It’s well known that volunteer fire departments have been dwindling for years due to a dramatic drop in people willing to volunteer their time.
This article lays out the 90 percent drop in volunteers in Pennsylvania since the 1970s. People just don’t have the sense of community that they once had.
2 Comments
Tom235 · November 19, 2024 at 8:25 am
Having been there, done that, got the T-shirt – volunteering for a FD or EMS is a tremendous drain on time in order to do it properly. Add to that the ever-reaching fingers of govt bureaucracy even into volunteers, it gets to the point of Why bother? Not that I’m dissing those that do volunteer or even those that don’t. But come the time “the public” needs those services, the bitching and moaning about the lack is almost as loud as the bitching and moaning about raising taxes to provide those as “professional” services.

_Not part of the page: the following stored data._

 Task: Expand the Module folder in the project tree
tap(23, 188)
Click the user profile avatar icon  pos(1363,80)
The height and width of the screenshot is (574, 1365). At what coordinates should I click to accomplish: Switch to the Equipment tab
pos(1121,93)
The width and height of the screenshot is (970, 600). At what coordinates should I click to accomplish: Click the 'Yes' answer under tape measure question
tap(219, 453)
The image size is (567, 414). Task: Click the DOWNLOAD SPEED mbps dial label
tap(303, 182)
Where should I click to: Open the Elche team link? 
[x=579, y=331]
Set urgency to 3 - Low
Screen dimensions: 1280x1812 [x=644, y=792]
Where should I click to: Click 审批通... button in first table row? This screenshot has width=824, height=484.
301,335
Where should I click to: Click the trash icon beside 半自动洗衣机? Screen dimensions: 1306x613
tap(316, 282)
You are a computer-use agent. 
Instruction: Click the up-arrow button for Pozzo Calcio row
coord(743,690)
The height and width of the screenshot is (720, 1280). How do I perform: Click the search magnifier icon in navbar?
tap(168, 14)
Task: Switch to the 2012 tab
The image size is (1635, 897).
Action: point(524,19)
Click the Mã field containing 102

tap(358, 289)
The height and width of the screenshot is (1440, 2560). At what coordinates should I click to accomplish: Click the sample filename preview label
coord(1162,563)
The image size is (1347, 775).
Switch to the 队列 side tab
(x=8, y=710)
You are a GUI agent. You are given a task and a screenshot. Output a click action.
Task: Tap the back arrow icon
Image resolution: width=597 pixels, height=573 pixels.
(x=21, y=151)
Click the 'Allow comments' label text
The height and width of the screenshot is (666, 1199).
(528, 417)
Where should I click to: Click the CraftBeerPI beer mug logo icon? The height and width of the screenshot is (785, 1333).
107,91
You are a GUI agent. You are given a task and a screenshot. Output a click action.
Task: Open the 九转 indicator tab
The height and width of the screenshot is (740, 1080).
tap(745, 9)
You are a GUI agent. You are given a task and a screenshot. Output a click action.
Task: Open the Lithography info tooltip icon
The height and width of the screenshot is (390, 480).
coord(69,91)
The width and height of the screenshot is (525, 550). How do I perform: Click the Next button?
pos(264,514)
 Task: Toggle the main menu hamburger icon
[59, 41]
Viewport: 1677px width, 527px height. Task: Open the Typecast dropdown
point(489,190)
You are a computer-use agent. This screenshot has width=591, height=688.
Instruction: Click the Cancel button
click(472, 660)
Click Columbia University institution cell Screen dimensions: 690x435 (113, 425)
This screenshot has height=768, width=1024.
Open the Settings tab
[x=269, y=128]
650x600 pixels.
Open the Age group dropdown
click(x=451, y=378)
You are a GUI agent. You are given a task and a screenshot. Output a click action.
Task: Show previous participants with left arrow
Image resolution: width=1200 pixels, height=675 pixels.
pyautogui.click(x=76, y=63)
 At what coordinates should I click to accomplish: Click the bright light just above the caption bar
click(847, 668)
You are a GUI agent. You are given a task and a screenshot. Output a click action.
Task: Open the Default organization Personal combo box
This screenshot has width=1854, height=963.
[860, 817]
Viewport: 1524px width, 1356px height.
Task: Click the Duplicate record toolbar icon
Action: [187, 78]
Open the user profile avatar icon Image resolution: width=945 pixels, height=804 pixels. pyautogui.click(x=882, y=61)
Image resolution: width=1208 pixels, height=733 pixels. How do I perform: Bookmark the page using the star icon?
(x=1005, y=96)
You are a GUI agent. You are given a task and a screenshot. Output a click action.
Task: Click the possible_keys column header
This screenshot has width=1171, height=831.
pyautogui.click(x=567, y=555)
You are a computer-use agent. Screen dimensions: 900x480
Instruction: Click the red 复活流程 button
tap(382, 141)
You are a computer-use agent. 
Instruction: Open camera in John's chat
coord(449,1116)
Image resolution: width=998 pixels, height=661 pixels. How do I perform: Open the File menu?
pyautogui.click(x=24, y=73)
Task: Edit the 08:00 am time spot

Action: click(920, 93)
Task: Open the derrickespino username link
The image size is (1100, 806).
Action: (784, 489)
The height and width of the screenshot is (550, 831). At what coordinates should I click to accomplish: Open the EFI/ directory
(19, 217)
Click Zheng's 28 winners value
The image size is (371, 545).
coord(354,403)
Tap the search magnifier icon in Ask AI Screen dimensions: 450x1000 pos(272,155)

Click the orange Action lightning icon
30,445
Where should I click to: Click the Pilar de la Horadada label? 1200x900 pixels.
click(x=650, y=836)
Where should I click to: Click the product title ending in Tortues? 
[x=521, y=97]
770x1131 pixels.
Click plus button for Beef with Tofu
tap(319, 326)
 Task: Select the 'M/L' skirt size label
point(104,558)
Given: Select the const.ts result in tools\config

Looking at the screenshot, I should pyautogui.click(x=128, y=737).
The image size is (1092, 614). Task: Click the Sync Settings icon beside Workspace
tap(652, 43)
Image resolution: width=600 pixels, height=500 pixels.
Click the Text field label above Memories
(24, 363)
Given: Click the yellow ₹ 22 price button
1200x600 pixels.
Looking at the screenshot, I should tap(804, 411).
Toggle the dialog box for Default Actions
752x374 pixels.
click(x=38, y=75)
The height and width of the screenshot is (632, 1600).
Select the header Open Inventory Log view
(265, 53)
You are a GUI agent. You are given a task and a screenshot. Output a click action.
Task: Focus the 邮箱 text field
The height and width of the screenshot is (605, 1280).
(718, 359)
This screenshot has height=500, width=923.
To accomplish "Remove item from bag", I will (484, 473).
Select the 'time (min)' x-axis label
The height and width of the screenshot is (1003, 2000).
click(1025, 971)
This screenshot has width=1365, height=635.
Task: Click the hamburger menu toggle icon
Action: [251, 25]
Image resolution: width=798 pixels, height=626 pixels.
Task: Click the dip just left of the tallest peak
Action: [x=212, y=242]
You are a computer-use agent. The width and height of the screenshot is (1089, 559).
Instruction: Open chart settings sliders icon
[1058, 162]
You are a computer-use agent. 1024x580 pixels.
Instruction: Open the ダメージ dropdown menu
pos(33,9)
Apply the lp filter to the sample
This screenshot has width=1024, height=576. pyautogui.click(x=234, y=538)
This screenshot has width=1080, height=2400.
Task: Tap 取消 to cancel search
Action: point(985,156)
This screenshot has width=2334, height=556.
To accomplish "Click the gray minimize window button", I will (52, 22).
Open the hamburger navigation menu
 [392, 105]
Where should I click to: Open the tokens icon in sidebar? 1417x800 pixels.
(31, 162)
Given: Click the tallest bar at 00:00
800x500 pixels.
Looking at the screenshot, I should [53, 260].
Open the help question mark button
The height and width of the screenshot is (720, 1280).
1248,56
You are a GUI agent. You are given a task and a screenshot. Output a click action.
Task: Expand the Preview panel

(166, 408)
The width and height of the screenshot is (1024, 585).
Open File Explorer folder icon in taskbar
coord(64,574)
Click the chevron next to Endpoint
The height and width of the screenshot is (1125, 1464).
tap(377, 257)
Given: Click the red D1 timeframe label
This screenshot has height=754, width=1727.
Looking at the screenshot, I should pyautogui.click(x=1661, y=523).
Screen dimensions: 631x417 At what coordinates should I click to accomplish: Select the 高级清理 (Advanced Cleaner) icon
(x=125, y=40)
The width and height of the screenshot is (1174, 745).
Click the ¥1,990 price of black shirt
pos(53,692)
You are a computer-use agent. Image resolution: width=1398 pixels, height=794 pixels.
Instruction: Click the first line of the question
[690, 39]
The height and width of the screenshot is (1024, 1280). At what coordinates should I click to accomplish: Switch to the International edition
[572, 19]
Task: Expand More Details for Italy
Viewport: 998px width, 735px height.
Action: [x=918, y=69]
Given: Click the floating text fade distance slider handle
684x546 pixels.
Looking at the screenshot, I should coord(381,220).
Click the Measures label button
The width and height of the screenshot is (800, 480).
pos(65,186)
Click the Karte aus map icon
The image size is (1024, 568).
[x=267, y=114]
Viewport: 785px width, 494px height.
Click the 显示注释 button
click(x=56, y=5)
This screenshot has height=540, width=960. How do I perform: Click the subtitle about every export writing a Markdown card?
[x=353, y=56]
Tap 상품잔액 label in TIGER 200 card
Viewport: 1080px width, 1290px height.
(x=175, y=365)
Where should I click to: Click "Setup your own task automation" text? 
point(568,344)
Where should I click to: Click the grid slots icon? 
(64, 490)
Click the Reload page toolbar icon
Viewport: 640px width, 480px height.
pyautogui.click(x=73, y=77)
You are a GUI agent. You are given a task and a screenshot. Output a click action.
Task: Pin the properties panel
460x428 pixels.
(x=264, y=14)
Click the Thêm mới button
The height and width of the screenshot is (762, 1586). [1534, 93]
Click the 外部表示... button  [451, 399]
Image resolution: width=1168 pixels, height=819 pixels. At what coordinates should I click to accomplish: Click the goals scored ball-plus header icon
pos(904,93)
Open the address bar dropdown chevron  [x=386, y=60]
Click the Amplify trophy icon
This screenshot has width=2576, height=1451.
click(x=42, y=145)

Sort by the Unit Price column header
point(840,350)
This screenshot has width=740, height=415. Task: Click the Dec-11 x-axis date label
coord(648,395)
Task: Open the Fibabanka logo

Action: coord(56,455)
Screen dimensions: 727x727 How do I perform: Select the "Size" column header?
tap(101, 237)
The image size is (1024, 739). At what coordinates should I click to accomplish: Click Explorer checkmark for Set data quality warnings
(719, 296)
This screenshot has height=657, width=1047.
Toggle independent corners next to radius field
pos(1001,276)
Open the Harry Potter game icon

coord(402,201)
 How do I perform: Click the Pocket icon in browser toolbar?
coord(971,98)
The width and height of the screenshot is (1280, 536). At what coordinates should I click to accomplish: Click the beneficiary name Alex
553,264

TRX · November 19, 2024 at 9:23 am
I knew a guy who had been with a local VFD for thirty years. The was sad and angry because they were shutting down.
He said “organizers” came in, mostly from out-of-state, and gave presentations to legislators as to how the VFDs were poorly regulated, and their equipment and training was substandard by comparison to big-city departments. In due course, the legislature addressed this by establishing minimum training and equipment requirements for VFDs.
The VFDs operated by public subscription. The extra training and equipment were expensive. Past some point, homeowners were unwilling to cough up the money out of their own pockets. So, without enough money to meet the requirements the VFDs began shutting down. Their role was taken over by city departments, who got contracts to serve surrounding areas, and new county FDs.